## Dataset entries
+ + + + + + +
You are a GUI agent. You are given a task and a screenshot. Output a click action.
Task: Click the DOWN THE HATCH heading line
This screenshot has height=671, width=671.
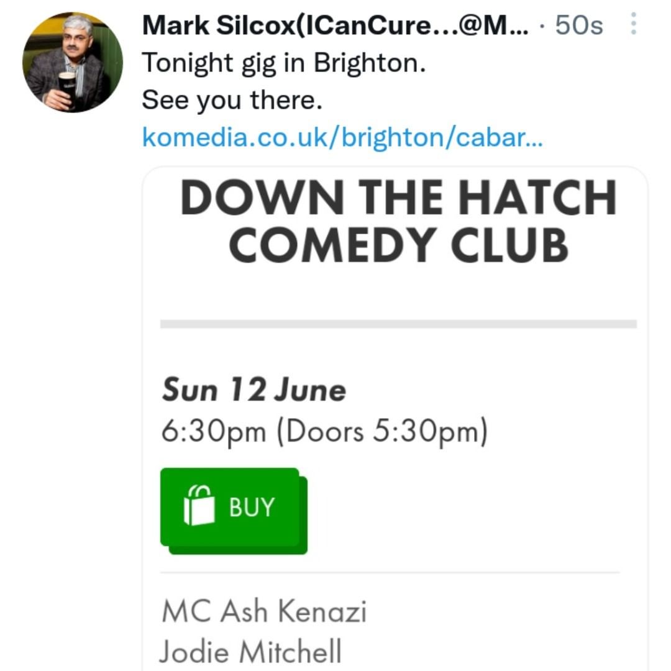pyautogui.click(x=398, y=198)
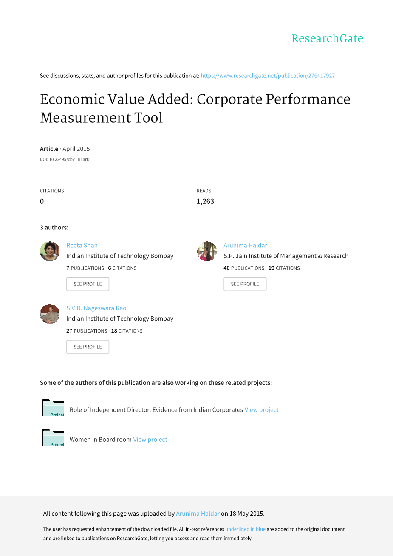Open Arunima Haldar author name link
The width and height of the screenshot is (393, 556).
click(x=245, y=245)
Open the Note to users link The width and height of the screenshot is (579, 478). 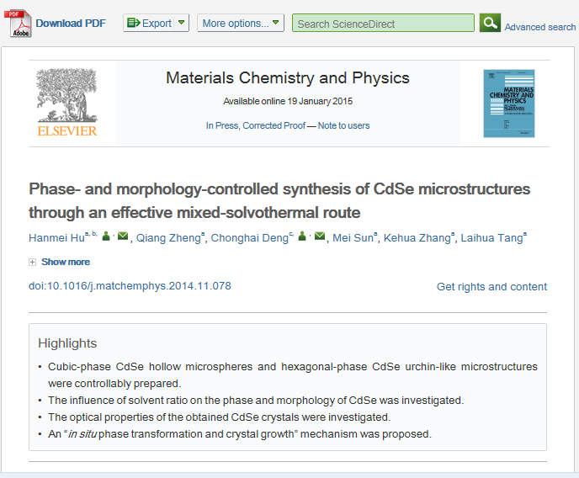pyautogui.click(x=343, y=126)

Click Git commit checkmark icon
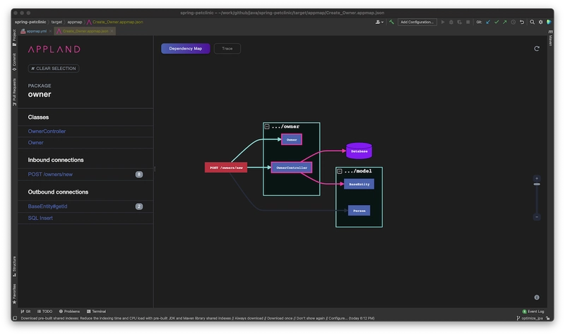click(x=496, y=22)
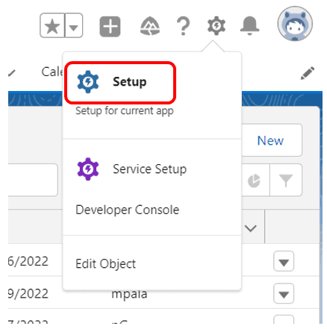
+ + + + + + +
## Description of the task
Can you reproduce the records from their first line up to and including the line with "Open Arunima Haldar author name link", leaving out the pictures?

## Complete response
You are a GUI agent. You are given a task and a screenshot. Output a click action.
Task: Click the DOWN THE HATCH heading line
This screenshot has height=671, width=671.
pyautogui.click(x=398, y=198)
Open Arunima Haldar author name link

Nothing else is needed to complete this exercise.